Listing:
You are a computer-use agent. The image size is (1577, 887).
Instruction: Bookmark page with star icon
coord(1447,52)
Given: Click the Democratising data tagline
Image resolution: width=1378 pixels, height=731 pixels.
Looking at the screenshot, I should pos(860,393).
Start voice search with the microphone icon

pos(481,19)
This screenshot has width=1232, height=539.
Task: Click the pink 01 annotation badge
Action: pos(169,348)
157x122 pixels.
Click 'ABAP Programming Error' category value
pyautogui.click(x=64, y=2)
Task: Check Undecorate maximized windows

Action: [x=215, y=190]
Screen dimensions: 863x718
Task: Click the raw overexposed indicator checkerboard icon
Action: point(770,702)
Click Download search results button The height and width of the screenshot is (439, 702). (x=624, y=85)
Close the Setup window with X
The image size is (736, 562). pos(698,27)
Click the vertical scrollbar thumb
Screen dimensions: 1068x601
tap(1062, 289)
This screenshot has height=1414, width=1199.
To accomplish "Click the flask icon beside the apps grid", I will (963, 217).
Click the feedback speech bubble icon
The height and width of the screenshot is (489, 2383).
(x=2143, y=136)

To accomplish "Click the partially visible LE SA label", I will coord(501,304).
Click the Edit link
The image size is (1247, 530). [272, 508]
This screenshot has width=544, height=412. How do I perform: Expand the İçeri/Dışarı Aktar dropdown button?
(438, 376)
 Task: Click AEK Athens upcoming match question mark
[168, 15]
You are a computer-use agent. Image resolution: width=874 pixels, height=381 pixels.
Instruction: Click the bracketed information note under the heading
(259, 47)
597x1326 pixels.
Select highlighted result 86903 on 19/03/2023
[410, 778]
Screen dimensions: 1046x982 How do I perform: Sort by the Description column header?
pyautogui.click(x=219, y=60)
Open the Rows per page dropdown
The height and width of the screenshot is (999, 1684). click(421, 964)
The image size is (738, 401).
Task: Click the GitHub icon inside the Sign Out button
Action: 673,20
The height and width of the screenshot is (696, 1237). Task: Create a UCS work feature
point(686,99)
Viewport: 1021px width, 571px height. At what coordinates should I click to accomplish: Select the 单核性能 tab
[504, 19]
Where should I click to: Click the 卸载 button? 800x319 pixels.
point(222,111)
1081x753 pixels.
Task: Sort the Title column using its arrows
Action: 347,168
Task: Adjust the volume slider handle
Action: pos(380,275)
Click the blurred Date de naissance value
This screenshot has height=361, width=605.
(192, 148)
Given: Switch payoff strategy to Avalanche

What this task involves: Pull out the rows above from the very first line up to and including the line with "coord(1447,52)", and reproduce them character for character.

Answer to the problem:
You are a computer-use agent. The image size is (1577, 887).
Instruction: Bookmark page with star icon
coord(1447,52)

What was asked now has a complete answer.